### Task requirements:
Every line in the records below with the string "Liste" is to be copied out.

----

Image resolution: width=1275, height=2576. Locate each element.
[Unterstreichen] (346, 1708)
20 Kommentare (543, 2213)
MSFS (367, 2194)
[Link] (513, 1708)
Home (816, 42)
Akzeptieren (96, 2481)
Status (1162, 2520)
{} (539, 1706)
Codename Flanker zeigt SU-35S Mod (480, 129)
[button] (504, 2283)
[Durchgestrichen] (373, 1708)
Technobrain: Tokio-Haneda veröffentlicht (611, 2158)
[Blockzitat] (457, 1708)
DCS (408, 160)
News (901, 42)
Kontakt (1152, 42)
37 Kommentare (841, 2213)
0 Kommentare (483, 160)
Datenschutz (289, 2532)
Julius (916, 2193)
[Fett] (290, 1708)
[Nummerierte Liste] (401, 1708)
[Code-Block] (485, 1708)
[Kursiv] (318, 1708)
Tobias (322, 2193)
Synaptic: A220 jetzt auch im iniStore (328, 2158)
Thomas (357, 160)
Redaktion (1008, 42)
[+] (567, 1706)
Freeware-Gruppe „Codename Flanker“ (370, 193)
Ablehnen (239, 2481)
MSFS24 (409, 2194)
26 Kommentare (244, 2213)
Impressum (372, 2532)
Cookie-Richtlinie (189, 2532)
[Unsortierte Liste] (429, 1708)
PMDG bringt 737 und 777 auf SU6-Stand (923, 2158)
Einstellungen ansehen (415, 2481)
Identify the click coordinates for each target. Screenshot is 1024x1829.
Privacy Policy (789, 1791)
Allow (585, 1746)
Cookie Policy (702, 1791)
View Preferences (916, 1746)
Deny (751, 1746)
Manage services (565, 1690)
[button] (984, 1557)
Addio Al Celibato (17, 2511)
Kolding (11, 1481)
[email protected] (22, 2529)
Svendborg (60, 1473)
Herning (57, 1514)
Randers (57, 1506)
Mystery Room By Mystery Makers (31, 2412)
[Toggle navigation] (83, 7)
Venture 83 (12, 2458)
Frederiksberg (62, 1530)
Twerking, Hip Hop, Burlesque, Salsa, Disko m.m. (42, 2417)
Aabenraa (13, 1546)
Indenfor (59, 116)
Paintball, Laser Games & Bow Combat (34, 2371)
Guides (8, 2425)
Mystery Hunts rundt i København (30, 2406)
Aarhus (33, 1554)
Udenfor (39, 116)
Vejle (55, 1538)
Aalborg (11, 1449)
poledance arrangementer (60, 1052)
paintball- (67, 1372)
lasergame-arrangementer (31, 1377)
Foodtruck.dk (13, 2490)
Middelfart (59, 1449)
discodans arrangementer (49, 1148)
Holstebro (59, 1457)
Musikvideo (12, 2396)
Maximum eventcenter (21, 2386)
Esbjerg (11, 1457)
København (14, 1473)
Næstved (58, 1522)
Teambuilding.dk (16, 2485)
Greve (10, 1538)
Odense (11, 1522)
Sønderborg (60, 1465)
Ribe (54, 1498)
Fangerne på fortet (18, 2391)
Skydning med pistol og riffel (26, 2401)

----

### Exercise response:
[Nummerierte Liste] (401, 1708)
[Unsortierte Liste] (429, 1708)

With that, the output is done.